Degraded Land Restoration in Reinstating CH(4) Sink

Methane (CH(4)), a potent greenhouse gas, contributes about one third to the global green house gas emissions. CH(4)-assimilating microbes (mostly methanotrophs) in upland soils play very crucial role in mitigating the CH(4) release into the atmosphere. Agricultural, environmental, and climatic shifts can alter CH(4) sink profiles of soils, likely through shifts in CH(4)-assimilating microbial community structure and function. Landuse change, as forest and grassland ecosystems altered to agro-ecosystems, has already attenuated the soil CH(4) sink potential, and are expected to be continued in the future. We hypothesized that variations in CH(4) uptake rates in soils under different landuse practices could be an indicative of alterations in the abundance and/or type of methanotrophic communities in such soils. However, only a few studies have addressed to number and methanotrophs diversity and their correlation with the CH(4) sink potential in soils of rehabilitated/restored lands. We focus on landuse practices that can potentially mitigate CH(4) gas emissions, the most prominent of which are improved cropland, grazing land management, use of bio-fertilizers, and restoration of degraded lands.
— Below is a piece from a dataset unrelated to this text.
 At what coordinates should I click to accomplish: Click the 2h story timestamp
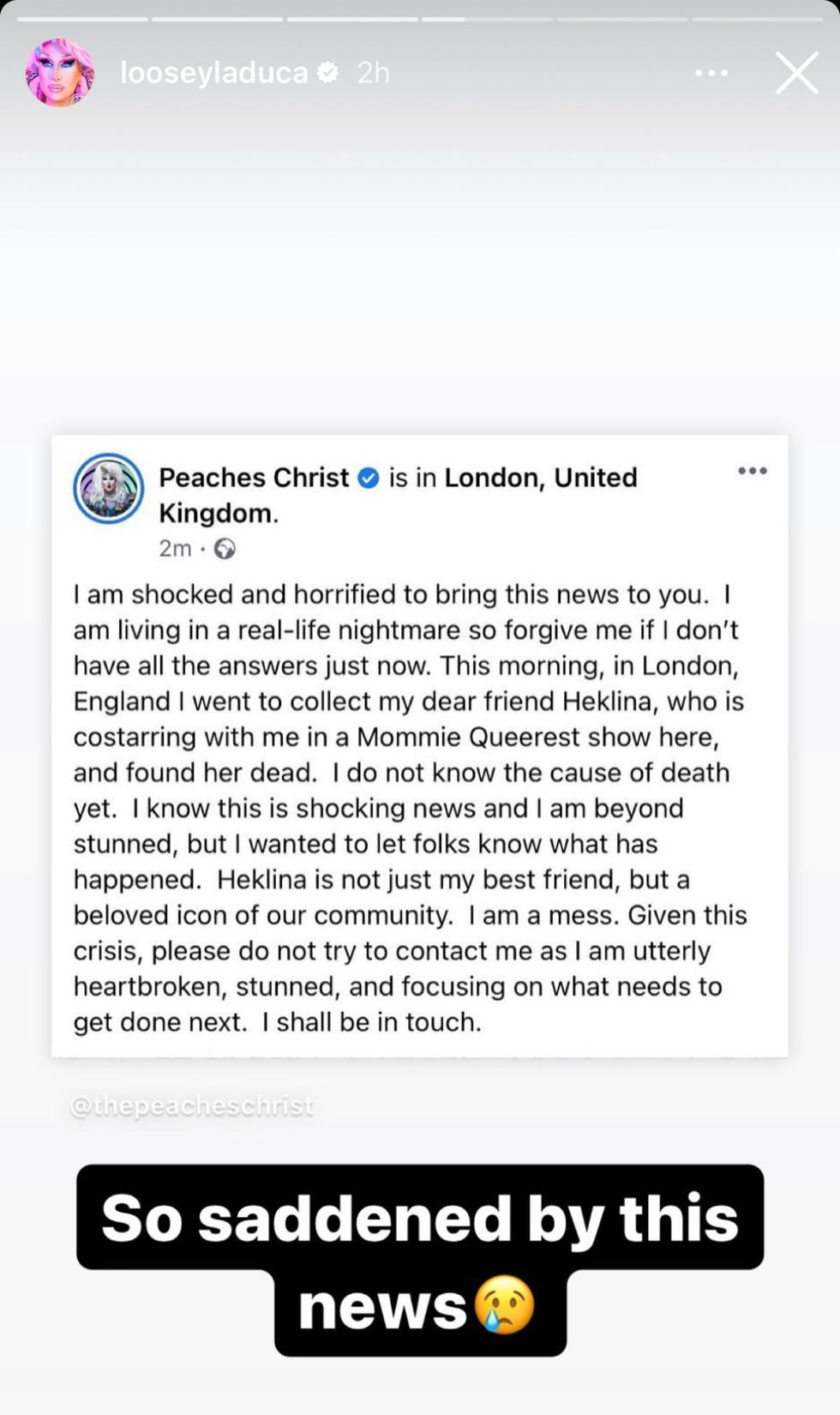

In this perspective paper, it is proposed that restoration of degraded lands can contribute considerably to improved soil CH(4) sink strength by retrieving/conserving abundance and assortment of efficient methanotrophic communities. We believe that this report can assist in identifying future experimental directions to the relationships between landuse changes, methane-assimilating microbial communities and soil CH(4) sinks. The exploitation of microbial communities other than methanotrophs can contribute significantly to the global CH(4) sink potential and can add value in mitigating the CH(4) problems.